How to Define Religion


Religion is a social genus that encompasses a huge diversity of beliefs and practices worldwide. It is not easy to define in a way that includes all of this variety without including beliefs or practices that most people do not regard as religious. Substantive definitions tend to be too broad and therefore to exclude some important aspects of human life and culture, such as belief in fate, magic, or UFOs. They also create a dichotomy between “religious” and “secular,” which may not be relevant or useful.

In the field of sociology and anthropology, scholars often look at religion in terms of one’s primary worldview and how it shapes thoughts and behaviors. This view is common among sociologists, although it is not accepted by everyone. Some scholars argue that this approach to religion obscures the fact that religion is much more than just an idea about God or a transcendent Absolute. It is an integral part of a person’s worldview, and thus their identity, and influences the choices they make in their daily lives.

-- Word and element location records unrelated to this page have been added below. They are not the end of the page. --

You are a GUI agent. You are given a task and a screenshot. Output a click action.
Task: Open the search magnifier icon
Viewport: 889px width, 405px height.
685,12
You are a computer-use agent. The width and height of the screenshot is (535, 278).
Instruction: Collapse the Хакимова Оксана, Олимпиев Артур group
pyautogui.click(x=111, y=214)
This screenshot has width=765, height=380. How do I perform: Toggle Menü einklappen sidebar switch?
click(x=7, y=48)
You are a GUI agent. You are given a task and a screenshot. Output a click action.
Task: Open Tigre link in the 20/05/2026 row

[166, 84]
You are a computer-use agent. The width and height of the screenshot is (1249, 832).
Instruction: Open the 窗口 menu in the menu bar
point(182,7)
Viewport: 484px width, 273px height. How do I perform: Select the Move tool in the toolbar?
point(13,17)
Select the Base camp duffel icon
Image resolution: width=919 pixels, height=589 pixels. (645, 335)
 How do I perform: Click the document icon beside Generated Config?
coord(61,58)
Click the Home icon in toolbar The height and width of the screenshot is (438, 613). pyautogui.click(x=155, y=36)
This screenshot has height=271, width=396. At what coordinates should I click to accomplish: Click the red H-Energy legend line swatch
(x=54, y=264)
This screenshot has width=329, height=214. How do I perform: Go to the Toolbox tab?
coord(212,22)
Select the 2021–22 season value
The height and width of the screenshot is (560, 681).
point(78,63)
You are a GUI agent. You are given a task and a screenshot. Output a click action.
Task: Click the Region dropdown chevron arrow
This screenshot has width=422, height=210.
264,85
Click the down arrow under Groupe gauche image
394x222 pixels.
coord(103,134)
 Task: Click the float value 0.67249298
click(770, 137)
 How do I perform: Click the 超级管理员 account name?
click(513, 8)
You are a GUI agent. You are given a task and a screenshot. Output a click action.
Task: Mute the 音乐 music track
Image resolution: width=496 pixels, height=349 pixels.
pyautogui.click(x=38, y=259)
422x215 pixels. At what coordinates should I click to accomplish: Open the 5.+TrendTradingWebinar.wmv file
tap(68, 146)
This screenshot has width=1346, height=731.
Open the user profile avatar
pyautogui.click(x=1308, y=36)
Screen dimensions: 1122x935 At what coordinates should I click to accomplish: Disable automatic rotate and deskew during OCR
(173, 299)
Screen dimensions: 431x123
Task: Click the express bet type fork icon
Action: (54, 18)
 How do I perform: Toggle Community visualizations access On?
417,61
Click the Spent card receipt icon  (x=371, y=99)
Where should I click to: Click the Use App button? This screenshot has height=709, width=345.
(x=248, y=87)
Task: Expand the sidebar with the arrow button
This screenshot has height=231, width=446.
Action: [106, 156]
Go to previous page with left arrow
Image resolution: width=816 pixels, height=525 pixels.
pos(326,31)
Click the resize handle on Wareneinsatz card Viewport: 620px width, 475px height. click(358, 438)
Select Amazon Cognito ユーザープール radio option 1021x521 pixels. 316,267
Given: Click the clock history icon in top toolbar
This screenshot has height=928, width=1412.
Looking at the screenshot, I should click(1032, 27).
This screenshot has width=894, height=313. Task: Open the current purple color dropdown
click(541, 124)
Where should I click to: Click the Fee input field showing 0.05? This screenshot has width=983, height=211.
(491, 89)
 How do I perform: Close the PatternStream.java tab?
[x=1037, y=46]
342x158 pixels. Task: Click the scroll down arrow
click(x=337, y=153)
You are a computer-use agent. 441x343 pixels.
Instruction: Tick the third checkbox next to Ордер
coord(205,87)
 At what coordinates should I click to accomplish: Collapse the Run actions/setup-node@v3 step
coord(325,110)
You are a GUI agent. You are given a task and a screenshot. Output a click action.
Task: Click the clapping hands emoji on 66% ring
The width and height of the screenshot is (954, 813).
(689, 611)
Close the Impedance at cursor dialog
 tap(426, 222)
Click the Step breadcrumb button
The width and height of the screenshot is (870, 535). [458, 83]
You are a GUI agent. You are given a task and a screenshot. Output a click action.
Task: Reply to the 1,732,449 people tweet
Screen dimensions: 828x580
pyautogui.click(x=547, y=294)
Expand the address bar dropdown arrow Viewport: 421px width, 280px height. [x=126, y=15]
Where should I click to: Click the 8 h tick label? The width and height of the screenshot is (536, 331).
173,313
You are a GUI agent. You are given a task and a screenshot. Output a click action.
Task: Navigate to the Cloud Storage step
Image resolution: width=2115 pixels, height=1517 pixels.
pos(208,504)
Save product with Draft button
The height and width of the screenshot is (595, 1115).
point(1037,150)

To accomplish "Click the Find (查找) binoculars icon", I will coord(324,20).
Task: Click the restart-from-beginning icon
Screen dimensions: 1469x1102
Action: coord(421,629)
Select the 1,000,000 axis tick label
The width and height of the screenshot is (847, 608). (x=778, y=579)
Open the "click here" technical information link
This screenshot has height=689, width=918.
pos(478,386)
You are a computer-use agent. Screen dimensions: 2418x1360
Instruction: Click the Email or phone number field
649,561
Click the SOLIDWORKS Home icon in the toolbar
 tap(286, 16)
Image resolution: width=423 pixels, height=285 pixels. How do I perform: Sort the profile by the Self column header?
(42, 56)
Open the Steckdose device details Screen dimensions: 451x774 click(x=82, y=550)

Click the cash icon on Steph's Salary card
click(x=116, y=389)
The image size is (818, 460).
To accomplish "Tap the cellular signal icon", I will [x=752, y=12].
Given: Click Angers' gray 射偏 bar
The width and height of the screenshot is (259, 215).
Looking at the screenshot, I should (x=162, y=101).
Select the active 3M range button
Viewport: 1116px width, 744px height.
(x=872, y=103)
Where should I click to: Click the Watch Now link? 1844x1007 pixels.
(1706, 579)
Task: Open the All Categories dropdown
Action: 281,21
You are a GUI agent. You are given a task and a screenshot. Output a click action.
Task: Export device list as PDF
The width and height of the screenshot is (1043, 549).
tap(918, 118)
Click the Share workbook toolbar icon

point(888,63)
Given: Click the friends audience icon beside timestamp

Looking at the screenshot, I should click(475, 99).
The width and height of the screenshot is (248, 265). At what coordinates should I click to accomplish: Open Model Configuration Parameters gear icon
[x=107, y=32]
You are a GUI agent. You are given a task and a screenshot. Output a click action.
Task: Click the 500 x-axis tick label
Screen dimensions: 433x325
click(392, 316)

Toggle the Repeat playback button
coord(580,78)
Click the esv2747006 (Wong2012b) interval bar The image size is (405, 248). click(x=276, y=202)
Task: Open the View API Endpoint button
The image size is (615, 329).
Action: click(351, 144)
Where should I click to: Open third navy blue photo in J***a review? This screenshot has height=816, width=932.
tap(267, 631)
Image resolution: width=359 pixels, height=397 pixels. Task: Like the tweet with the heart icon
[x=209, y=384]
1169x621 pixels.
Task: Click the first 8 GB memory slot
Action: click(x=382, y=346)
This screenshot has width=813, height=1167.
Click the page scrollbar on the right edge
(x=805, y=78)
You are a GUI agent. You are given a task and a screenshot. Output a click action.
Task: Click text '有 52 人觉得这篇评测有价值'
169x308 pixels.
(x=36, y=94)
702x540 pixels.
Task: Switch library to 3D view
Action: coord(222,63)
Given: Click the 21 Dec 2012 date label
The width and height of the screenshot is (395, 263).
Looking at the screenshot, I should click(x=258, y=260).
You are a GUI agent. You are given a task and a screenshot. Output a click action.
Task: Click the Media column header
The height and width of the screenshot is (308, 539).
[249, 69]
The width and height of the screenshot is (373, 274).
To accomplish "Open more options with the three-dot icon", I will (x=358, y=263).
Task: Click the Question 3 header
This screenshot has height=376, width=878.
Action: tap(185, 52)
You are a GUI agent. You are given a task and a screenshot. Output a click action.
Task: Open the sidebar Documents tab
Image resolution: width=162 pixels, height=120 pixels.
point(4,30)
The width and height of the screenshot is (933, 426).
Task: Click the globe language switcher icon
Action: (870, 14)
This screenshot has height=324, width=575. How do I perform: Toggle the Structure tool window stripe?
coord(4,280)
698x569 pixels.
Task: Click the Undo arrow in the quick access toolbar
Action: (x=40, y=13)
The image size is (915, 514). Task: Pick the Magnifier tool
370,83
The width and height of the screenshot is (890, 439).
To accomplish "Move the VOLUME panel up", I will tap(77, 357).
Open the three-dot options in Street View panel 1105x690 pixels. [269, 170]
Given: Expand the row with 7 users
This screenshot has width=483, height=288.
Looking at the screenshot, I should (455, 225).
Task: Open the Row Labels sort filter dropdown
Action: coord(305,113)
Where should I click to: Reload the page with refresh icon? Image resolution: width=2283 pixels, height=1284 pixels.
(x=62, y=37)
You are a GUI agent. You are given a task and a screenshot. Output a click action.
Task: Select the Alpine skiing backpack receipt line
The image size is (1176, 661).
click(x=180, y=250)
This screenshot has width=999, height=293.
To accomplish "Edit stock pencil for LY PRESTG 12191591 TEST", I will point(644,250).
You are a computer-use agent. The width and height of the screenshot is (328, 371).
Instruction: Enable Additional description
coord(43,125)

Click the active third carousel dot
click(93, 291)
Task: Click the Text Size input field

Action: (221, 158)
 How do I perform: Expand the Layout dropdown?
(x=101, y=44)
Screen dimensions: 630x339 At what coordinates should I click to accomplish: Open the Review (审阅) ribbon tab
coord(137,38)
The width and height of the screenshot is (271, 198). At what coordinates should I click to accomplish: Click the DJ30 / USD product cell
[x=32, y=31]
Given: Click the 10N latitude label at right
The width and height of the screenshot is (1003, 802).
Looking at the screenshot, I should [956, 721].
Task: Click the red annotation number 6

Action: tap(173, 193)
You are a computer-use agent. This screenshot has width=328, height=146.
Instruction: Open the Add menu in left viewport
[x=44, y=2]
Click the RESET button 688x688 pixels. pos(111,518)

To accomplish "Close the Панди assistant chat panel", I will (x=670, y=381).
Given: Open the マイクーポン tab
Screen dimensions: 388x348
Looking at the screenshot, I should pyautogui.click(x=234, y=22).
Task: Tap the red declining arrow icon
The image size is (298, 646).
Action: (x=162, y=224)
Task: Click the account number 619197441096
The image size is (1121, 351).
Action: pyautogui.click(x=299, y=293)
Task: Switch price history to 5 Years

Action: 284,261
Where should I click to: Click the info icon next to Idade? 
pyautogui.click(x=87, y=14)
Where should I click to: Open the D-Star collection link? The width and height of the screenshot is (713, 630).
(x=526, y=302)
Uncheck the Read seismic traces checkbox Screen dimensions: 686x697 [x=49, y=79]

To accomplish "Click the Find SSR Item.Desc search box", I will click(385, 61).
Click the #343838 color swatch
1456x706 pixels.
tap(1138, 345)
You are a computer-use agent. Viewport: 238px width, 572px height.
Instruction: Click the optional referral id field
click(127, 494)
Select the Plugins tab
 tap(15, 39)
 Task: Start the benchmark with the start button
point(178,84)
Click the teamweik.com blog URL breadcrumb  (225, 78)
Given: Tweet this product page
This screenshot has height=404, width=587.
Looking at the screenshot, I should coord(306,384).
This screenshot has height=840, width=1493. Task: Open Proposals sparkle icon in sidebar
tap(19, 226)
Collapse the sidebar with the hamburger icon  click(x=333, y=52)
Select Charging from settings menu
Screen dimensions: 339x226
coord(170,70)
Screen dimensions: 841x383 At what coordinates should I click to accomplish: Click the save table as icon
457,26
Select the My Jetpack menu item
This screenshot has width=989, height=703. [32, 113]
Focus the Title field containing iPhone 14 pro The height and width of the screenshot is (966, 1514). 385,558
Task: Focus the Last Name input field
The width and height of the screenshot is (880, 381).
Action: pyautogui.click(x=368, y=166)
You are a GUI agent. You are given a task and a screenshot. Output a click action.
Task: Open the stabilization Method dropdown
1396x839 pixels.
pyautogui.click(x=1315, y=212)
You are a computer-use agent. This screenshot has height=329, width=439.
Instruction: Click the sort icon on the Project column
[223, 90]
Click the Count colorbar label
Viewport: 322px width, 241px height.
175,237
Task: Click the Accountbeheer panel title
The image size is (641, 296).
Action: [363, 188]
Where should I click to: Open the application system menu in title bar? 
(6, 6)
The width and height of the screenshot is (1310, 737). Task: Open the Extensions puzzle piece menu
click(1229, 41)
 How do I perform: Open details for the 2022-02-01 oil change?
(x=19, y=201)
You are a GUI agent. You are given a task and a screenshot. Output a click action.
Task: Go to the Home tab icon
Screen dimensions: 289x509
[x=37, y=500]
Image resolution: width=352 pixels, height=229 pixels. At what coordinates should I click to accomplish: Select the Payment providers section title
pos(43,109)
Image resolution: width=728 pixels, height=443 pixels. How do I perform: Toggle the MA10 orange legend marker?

Functional approaches to religion focus on the ways in which it binds a person’s values together, whether or not these beliefs include supernatural ideas. This was the approach taken by Durkheim, who defined religion as whatever beliefs and practices generate solidarity, and by Paul Tillich, who based his definition on an axiological function: the belief that life is meaningful or worthwhile.

A more radical approach comes from the philosopher Talal Asad, who argues that the concept of religion as a social taxon is an invention that does not correspond to any real social reality. Asad’s critical aim is not to reject the existence of religion but rather to recognize that assumptions baked into this concept have distorted our grasp of its historical realities.